Prokaryotes- primase
Eukaryotes- DNA Pol alpha is RNA-synthesizing primase
Why is Pol alpha primase different from other DNA polymerases?
- With exception of Pol alpha, DNA polymerases cannot initiate a new strand (de novo)
- Only elongate a pre-existing primer
Function and kinds of DNA polymerases
- Elongates primer with deoxynucleotides
- DNA Pol alpha, beta, gamma, delta, epsilon
DNA Pol alpha function
Primes both strands
DNA Pol beta
functions in repair fo nuclear DNA
- incorporates one nuc and leaves
DNA Pol gamma
carries out all mitochondrial DNA synthesis
DNA Pol delta
replication elongation of both strands (very processive)
- DOES MOST OF WORK!
What is processivity?
Avg number of nucleotides added before the enzyme dissociates from the DNA
DNA Pol epsilon
involved in repair of nuclear DNA and probably primer removal, using 5' to 3' exonuclease activity
Prokaryotic DNA polymerases
DNA Pol I
DNA Pol II
DNA Pol III
DNA Pol I
- repair synthesis and primer removal with 5' to 3' exonuclease activity
- First polymerase to be characterized
DNA Pol II
- participates in repair
DNA Pol III
- replication elongation (highly processive)

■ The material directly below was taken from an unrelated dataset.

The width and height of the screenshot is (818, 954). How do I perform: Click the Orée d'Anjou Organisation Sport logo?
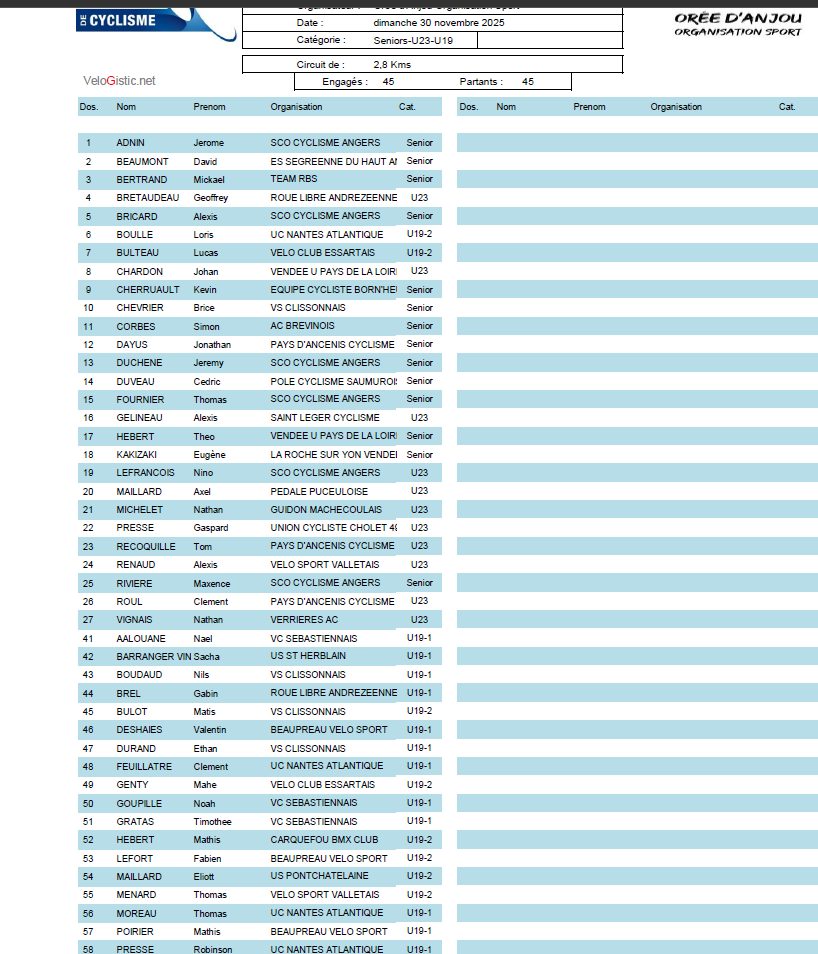(x=738, y=24)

- Does most of replicative work in bacteria
Topoisomerase I
1- Cleaves one strand of parental DNA beyond forks
2- permits further unwinding of parental DNA
3- reseals (rejoins) the nicked ends
Topoisomerase II
- cleaves both strands
- allows unwinding of overwound Watson-Crick strands
- rejoins ends
What is the cofactor for Topo II?
- ATP
What is a version of Topo II in bacteria?
Gyrase
- makes a double strand scission
- forcibly underwinds DNA
- reseals scision
What is result of undwerwining strain in gyrase?
- Relieved by supercoiling
Is topo I or II more important for bacteria?